THE Victorian Government has promised to implement all 227 recommendations found in the Royal Commission into Family Violence report, which was released after a 13-month statewide inquiry into how to fix the system.

The report was a culmination of oral and written submissions by survivors of family or domestic violence along with those working in the sector.

Within the 1900-page report, a number of recommendations were made focusing on family and intimate partner violence in the LGBTI community.
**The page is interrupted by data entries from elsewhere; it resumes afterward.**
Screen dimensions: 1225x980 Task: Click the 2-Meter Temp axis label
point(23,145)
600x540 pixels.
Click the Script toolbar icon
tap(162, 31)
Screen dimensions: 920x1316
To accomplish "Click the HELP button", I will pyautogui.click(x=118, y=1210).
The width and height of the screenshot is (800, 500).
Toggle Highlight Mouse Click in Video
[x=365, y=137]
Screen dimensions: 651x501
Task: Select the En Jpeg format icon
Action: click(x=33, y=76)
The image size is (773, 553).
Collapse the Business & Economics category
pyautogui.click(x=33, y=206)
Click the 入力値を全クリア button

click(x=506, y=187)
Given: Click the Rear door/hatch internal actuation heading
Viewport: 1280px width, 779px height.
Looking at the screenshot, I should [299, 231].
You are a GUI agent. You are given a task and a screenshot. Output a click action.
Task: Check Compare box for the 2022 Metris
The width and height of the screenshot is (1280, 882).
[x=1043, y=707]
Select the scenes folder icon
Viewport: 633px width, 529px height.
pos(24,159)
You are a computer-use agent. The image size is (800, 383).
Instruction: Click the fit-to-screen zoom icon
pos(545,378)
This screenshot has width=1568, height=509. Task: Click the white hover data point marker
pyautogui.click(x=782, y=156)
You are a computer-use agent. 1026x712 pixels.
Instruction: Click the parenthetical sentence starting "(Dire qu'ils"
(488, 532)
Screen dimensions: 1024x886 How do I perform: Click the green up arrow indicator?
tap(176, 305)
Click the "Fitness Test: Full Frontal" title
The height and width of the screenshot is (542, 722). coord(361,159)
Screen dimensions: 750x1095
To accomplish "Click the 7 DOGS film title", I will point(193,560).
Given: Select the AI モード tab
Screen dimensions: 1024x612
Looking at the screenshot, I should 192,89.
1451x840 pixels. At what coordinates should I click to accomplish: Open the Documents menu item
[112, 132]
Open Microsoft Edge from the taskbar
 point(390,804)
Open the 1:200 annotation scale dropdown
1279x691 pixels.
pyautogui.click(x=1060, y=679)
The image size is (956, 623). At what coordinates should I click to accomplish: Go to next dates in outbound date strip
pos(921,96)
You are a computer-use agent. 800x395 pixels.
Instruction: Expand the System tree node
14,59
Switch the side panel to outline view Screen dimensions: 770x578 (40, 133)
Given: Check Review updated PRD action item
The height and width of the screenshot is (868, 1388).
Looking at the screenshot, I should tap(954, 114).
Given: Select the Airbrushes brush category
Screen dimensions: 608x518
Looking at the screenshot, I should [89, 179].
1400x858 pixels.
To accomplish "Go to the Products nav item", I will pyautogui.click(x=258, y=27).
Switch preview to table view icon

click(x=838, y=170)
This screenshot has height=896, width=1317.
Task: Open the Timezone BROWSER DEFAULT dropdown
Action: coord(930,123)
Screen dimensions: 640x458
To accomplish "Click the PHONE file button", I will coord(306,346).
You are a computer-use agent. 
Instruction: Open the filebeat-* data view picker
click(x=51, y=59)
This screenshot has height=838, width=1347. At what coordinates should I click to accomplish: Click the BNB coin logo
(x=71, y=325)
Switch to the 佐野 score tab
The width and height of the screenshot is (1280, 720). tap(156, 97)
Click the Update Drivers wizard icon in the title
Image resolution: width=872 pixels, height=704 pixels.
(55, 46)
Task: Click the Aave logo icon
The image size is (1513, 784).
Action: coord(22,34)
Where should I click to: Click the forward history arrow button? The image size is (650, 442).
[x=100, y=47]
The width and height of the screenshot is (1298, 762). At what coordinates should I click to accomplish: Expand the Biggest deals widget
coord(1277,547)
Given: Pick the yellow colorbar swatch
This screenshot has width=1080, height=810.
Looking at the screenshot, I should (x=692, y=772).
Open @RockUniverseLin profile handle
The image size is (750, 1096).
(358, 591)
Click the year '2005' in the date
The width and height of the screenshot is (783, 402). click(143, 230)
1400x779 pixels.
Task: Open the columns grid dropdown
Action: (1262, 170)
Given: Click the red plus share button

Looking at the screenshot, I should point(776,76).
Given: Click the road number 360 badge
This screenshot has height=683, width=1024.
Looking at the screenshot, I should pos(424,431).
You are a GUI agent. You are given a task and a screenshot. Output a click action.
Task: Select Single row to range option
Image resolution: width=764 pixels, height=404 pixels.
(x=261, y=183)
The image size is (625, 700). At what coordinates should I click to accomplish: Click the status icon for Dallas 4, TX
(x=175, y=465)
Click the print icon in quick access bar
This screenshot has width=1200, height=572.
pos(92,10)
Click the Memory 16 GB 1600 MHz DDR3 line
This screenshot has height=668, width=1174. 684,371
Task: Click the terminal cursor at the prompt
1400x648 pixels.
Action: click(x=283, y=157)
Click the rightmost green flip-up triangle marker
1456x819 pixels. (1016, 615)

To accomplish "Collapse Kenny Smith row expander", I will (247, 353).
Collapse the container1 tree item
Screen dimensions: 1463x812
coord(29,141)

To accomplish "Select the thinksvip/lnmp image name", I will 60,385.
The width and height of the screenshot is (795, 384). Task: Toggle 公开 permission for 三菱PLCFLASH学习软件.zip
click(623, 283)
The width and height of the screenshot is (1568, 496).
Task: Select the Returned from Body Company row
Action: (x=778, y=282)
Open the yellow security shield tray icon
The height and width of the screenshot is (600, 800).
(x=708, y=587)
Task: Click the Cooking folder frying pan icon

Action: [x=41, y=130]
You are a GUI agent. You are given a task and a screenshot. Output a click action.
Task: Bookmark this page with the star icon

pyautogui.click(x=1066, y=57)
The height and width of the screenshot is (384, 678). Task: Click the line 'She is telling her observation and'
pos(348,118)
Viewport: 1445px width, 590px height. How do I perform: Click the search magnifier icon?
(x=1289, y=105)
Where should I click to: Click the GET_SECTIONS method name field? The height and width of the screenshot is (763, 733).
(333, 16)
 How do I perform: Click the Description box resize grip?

These included:

  • Ensuring all funded family violence services receive a Rainbow Tick accreditation by the end of 2018.
  • Providing funding within 12 months for community education campaigns, specialist LGBTI training for family violence services, and the development of LGBTI-specific resources.
  • Reviewing the Equal Opportunity Act 2010 and birth certificate laws within 12 months, to remove any capacity for family violence service providers to discriminate against LGBTI people.
  • Asking the Victorian LGBTI Taskforce to advise on effective prevention strategies and responses within two years.

Victorian Gay and Lesbian Rights Lobby (VGLRL) co-convenor Sean Mulcahy said it was great those experiencing family violence in the LGBTI community were being recognised.

“It’s encouraging that the community has acknowledged that family violence in the LGBTI community has for a long time been an invisible problem, in all parts of the system,” he told the Star Observer.

“It’s also really encouraging that the commission has called for a review of the Equal Opportunity Act, to ensure that trans and intersex people can have their rights recognised and protected.

“These recommendations are critical to ensuring LGBTI people can access family violence services that understand their particular needs, and it encourages LGBTI people experiencing family violence to seek help.”

The report also mentioned the work being undertaken by the Safe Schools Coalition in relation to providing training in schools to reduce homophobia and transphobia.

“It echoes our call for the government to continue funding this program, as the program clearly highlights it as another example of a positive program in schools,” Mulcahy said.

A 2008 Victorian survey found one in three LGBTI people reported being in an abusive relationship, a rate that increased for trans and intersex people.

The report highlighted that in many of these instances, homophobia and transphobia were barriers for LGBTI people when reporting family or domestic violence.

Human Rights Law Centre advocacy director Anna Brown said it was important that LGBTI people felt safe seeking support when in those situations.

“It was really pleasing to see the commission recognise the invisibility of family violence experienced by lesbian, gay, bisexual, transgender, and intersex people,” she told the Star Observer.

“It’s critical that LGBTI people don’t face barriers to accessing services because of the fear or reality of discrimination… these are issues that we have already raised with the government and, thankfully, the recommendations can feed into processes already underway.

“I look forward to playing my part in the government’s LGBTI Taskforce so we can deliver some lasting positive change.”

The report also pointed to a lack of understanding and sensitivity among family violence services in responding to LGBTI victims and their specific needs.

Gay and Lesbian Health Victoria senior trainer Philomena Horsley believes that by ensuring all services receive a Rainbow Tick accreditation, it will make a big difference.

“It’s really overall an impressive document and it’s fully supportive of the LGBTI community in relation to family violence,” she told the Star Observer.

“Most importantly it seeks to fast-track inclusive practice in funded family violence services.

“By requiring a Rainbow Tick by 2018 it’s also asking the government to fund a range of initiatives including education programs, legal resources, and it encourages emergency accommodation to be more inclusive.”